* WORK REQUIRED: Copy every one of the records below word for word, keeping each line as it is.

* DATA TO PROCESS:
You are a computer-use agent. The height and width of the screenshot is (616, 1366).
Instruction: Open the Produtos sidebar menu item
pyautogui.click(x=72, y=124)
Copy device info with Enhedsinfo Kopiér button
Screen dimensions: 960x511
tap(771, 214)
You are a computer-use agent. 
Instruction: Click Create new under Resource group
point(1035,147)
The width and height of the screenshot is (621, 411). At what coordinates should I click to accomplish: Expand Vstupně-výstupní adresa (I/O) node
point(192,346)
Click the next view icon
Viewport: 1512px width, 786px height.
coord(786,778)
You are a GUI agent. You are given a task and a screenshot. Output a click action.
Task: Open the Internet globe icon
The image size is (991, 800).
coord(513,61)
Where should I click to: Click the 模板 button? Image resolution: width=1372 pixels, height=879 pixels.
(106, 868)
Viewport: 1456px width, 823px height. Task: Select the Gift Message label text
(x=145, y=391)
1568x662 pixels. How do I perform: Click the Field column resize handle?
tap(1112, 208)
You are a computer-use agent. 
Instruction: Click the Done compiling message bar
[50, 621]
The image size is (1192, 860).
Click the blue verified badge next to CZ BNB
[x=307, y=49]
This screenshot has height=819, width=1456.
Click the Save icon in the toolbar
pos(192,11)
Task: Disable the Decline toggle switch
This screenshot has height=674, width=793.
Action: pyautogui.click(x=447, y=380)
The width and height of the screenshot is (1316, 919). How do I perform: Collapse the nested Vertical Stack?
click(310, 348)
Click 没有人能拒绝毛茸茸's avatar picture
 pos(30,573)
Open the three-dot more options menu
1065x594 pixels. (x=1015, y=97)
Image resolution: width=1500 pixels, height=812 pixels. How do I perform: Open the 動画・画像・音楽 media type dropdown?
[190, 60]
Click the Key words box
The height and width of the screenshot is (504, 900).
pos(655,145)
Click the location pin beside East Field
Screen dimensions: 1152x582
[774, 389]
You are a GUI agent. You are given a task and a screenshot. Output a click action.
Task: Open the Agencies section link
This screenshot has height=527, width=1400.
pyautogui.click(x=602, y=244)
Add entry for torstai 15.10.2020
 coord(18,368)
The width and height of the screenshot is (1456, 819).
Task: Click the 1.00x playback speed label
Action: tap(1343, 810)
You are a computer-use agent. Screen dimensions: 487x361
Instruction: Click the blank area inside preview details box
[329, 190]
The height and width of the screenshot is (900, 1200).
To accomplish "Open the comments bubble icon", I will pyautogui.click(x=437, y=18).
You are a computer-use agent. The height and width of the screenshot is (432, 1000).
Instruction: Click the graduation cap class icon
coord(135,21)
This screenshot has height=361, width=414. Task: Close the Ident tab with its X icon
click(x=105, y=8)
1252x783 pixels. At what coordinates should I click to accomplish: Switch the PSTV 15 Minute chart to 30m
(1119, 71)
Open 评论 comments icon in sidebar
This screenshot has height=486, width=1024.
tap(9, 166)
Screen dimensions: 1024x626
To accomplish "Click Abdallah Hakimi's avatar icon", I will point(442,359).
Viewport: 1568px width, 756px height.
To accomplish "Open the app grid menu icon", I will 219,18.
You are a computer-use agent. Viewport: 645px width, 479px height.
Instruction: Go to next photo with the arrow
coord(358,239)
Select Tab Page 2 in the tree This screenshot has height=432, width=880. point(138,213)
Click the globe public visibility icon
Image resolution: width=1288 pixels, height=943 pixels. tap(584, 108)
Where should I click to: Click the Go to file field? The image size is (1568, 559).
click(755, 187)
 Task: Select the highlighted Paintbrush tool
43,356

* RESPONSE TO THIS TASK:
You are a computer-use agent. The height and width of the screenshot is (616, 1366).
Instruction: Open the Produtos sidebar menu item
pyautogui.click(x=72, y=124)
Copy device info with Enhedsinfo Kopiér button
Screen dimensions: 960x511
tap(771, 214)
You are a computer-use agent. 
Instruction: Click Create new under Resource group
point(1035,147)
The width and height of the screenshot is (621, 411). At what coordinates should I click to accomplish: Expand Vstupně-výstupní adresa (I/O) node
point(192,346)
Click the next view icon
Viewport: 1512px width, 786px height.
coord(786,778)
You are a GUI agent. You are given a task and a screenshot. Output a click action.
Task: Open the Internet globe icon
The image size is (991, 800).
coord(513,61)
Where should I click to: Click the 模板 button? Image resolution: width=1372 pixels, height=879 pixels.
(106, 868)
Viewport: 1456px width, 823px height. Task: Select the Gift Message label text
(x=145, y=391)
1568x662 pixels. How do I perform: Click the Field column resize handle?
tap(1112, 208)
You are a computer-use agent. 
Instruction: Click the Done compiling message bar
[50, 621]
The image size is (1192, 860).
Click the blue verified badge next to CZ BNB
[x=307, y=49]
This screenshot has height=819, width=1456.
Click the Save icon in the toolbar
pos(192,11)
Task: Disable the Decline toggle switch
This screenshot has height=674, width=793.
Action: pyautogui.click(x=447, y=380)
The width and height of the screenshot is (1316, 919). How do I perform: Collapse the nested Vertical Stack?
click(310, 348)
Click 没有人能拒绝毛茸茸's avatar picture
 pos(30,573)
Open the three-dot more options menu
1065x594 pixels. (x=1015, y=97)
Image resolution: width=1500 pixels, height=812 pixels. How do I perform: Open the 動画・画像・音楽 media type dropdown?
[190, 60]
Click the Key words box
The height and width of the screenshot is (504, 900).
pos(655,145)
Click the location pin beside East Field
Screen dimensions: 1152x582
[774, 389]
You are a GUI agent. You are given a task and a screenshot. Output a click action.
Task: Open the Agencies section link
This screenshot has height=527, width=1400.
pyautogui.click(x=602, y=244)
Add entry for torstai 15.10.2020
 coord(18,368)
The width and height of the screenshot is (1456, 819).
Task: Click the 1.00x playback speed label
Action: tap(1343, 810)
You are a computer-use agent. Screen dimensions: 487x361
Instruction: Click the blank area inside preview details box
[329, 190]
The height and width of the screenshot is (900, 1200).
To accomplish "Open the comments bubble icon", I will pyautogui.click(x=437, y=18).
You are a computer-use agent. The height and width of the screenshot is (432, 1000).
Instruction: Click the graduation cap class icon
coord(135,21)
This screenshot has height=361, width=414. Task: Close the Ident tab with its X icon
click(x=105, y=8)
1252x783 pixels. At what coordinates should I click to accomplish: Switch the PSTV 15 Minute chart to 30m
(1119, 71)
Open 评论 comments icon in sidebar
This screenshot has height=486, width=1024.
tap(9, 166)
Screen dimensions: 1024x626
To accomplish "Click Abdallah Hakimi's avatar icon", I will point(442,359).
Viewport: 1568px width, 756px height.
To accomplish "Open the app grid menu icon", I will 219,18.
You are a computer-use agent. Viewport: 645px width, 479px height.
Instruction: Go to next photo with the arrow
coord(358,239)
Select Tab Page 2 in the tree This screenshot has height=432, width=880. point(138,213)
Click the globe public visibility icon
Image resolution: width=1288 pixels, height=943 pixels. tap(584, 108)
Where should I click to: Click the Go to file field? The image size is (1568, 559).
click(755, 187)
 Task: Select the highlighted Paintbrush tool
43,356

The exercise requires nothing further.